One Of These Sings Is Not Like The Others

I almost forgot about the worst part. It wasn’t anything that occurred in Scruffy: A Gooba Dooba or whatever the fuck that Star Wars bullshit I’ve already half-forgotten; it was during the trailers. Look at this bullshit.

LOOK AT IT, GODDAMN YOU.

Not the guy with the eyes trying to escape from their sockets and the dental prosthesis. And not “Brian,” who actually looks pretty good. Nor should you be looking at Roger, even though he didn’t own that shirt in 1975.

See it?

Got it yet?

WHY THE FUCK IS JOHN DEACON SINGING IN THE STUDIO? John Deacon didn’t sing. They set a mic up onstage so he could pretend to sing because John Deacon has an ego like the rest of us, but Deacy NEVER sang in the studio.

This is why Philip Roth is dead. This shit right here. Kiss my sweaty dick, Queen movie.
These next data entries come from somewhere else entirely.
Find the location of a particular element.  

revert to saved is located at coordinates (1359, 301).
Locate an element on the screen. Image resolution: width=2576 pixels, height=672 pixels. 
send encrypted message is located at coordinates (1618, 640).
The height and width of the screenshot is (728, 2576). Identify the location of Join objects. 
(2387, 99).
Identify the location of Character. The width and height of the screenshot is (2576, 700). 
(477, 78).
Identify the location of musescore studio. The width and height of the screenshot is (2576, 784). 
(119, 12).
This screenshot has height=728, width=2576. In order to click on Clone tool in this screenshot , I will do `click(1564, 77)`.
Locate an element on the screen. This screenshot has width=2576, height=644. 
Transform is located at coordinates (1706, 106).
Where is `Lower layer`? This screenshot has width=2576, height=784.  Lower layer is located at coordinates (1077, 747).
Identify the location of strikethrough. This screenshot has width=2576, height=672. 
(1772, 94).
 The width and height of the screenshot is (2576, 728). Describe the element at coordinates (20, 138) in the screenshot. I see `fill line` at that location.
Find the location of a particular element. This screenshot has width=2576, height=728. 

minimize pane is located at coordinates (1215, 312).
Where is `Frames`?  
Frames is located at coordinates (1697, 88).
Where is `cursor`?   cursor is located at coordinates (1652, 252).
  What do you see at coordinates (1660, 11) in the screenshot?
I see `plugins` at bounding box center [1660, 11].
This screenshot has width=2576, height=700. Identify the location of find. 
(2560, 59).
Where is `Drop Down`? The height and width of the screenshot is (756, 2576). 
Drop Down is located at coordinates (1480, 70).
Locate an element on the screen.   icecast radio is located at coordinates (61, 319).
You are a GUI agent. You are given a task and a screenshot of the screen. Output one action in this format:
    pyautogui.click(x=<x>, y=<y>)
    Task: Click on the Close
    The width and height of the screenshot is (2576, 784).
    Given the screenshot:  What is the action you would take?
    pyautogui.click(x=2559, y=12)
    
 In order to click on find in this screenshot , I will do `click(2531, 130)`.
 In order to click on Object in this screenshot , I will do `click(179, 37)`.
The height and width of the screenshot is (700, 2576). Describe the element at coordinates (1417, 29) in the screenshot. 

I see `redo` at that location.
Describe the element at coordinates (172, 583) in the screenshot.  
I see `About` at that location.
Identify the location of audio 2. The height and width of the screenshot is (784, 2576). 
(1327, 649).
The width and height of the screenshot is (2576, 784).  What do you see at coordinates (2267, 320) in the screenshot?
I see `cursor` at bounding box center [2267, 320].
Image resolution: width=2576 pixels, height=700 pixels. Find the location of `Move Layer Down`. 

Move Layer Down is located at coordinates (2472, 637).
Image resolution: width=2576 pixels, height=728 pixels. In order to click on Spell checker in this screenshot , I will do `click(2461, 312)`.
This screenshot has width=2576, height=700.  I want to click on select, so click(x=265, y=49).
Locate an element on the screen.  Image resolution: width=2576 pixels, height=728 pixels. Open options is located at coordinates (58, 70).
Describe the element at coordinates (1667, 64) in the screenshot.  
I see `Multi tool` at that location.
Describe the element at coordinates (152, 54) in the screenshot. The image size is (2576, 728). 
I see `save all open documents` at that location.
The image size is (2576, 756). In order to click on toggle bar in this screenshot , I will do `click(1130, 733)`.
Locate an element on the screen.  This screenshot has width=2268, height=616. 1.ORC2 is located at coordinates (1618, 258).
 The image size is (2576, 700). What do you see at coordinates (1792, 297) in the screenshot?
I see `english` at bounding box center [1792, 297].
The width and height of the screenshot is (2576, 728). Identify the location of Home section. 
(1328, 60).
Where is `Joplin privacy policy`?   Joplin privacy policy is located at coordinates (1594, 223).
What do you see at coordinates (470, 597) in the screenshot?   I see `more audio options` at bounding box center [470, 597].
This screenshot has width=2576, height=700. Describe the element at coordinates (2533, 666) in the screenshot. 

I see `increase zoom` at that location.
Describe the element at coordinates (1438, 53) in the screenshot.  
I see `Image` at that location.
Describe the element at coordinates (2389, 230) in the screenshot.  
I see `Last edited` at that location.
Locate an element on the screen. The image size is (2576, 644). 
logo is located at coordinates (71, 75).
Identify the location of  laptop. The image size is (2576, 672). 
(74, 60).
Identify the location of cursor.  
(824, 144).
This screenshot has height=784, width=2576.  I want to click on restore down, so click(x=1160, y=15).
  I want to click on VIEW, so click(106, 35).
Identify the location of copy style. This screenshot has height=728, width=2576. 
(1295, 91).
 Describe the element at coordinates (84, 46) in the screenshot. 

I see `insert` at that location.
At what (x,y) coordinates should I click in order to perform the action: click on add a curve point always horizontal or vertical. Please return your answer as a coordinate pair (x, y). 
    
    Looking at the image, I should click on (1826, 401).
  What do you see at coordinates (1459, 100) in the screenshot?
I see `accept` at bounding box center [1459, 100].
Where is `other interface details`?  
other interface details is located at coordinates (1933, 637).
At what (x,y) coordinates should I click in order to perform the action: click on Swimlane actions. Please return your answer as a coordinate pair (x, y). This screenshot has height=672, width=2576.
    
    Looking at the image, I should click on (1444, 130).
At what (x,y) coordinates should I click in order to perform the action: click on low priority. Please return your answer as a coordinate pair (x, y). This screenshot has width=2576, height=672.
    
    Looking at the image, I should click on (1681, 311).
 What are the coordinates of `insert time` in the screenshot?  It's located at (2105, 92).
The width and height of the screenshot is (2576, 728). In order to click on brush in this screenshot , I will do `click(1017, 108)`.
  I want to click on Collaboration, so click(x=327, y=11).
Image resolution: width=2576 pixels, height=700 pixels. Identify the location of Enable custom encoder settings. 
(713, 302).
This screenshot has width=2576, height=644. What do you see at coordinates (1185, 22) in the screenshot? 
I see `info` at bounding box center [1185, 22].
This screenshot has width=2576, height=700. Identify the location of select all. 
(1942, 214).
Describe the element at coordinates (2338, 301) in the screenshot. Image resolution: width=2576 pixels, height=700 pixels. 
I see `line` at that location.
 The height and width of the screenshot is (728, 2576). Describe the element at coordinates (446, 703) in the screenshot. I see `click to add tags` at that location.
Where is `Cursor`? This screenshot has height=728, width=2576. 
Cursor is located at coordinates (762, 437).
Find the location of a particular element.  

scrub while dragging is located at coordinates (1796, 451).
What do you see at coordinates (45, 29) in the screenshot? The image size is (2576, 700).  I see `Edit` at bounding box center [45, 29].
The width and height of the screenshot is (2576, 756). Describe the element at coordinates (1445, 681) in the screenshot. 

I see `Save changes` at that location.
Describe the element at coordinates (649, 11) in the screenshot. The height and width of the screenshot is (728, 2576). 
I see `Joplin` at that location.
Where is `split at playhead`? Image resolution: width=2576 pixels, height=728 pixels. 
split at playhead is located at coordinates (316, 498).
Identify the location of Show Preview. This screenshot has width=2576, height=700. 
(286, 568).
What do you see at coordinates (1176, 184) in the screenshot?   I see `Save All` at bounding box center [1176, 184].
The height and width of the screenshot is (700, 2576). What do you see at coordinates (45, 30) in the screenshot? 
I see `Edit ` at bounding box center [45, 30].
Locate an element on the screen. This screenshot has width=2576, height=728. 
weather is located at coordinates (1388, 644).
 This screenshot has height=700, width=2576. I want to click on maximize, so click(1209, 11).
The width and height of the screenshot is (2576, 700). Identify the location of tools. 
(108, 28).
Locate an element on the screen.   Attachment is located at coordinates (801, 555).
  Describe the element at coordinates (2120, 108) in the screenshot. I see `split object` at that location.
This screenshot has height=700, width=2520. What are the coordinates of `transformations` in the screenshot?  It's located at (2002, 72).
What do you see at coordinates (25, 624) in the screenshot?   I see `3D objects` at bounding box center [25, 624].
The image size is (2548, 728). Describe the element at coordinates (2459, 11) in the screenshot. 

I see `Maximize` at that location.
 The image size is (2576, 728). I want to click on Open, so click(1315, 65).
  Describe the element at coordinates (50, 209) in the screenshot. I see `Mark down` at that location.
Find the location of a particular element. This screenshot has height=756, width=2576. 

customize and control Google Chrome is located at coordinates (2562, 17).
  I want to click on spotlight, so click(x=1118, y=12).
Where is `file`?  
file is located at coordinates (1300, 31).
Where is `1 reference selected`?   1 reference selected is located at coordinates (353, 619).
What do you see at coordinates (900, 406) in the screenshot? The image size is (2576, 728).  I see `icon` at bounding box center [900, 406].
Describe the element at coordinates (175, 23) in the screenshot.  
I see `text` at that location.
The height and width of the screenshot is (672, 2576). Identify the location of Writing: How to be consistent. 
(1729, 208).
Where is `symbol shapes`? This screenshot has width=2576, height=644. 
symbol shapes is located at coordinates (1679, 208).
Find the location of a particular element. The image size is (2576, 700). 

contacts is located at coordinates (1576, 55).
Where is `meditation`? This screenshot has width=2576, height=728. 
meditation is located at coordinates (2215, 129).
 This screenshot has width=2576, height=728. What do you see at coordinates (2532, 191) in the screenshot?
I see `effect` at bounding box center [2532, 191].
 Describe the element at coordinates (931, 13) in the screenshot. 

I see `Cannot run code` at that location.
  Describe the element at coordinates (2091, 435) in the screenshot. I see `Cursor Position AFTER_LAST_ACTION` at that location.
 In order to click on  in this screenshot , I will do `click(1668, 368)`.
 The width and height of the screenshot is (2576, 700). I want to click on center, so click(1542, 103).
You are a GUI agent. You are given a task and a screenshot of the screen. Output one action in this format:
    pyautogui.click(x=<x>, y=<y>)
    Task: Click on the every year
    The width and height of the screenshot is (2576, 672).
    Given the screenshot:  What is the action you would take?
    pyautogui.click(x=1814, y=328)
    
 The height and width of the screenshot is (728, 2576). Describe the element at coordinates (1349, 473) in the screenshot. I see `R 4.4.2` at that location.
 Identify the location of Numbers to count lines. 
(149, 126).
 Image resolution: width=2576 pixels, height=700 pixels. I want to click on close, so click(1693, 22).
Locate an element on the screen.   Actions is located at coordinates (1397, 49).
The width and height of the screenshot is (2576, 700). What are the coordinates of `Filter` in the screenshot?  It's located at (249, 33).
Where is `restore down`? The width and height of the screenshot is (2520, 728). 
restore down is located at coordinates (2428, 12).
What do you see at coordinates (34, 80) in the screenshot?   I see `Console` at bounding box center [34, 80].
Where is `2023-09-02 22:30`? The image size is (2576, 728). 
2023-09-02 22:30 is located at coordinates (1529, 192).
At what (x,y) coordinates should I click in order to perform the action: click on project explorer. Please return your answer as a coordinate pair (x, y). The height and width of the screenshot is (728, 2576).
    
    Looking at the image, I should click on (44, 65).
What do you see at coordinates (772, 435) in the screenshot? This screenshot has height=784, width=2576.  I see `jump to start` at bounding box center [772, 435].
Two Steps Nearer To My Grave

On Twitter: The folks I chat with regularly are quite lovely. Educated and erudite, if excessively enthusiastic about Neil Young. We have pleasant little conversations, and participate in communal jokes; I know the weird bullshit they like, so I send stuff I find on the innertubes over to ’em, and they know about my obsessions, so vice versa. And all the folks I follow but don’t talk to? Entertaining bunch. Some are politically insightful, and others are actresses I have crushes on, and one pretends to be Richard Nixon. Salt of the e-earth, those fuckers.

But everyone else? Everyone else on Twitter should be buried up to their shoulders below the tide line. Let the sea come in, let it drown our sorrows.

Which is to say that illustrious member of the Comment Section JES got the trivia question about Queen right via Twitter.

From the eponymous first record, and live in Houston ’77, it’s Keep Yourself Alive. (FUN FACT: Freddie has the exact same haircut as Madge the Manicurist from the Palmolive commercials.)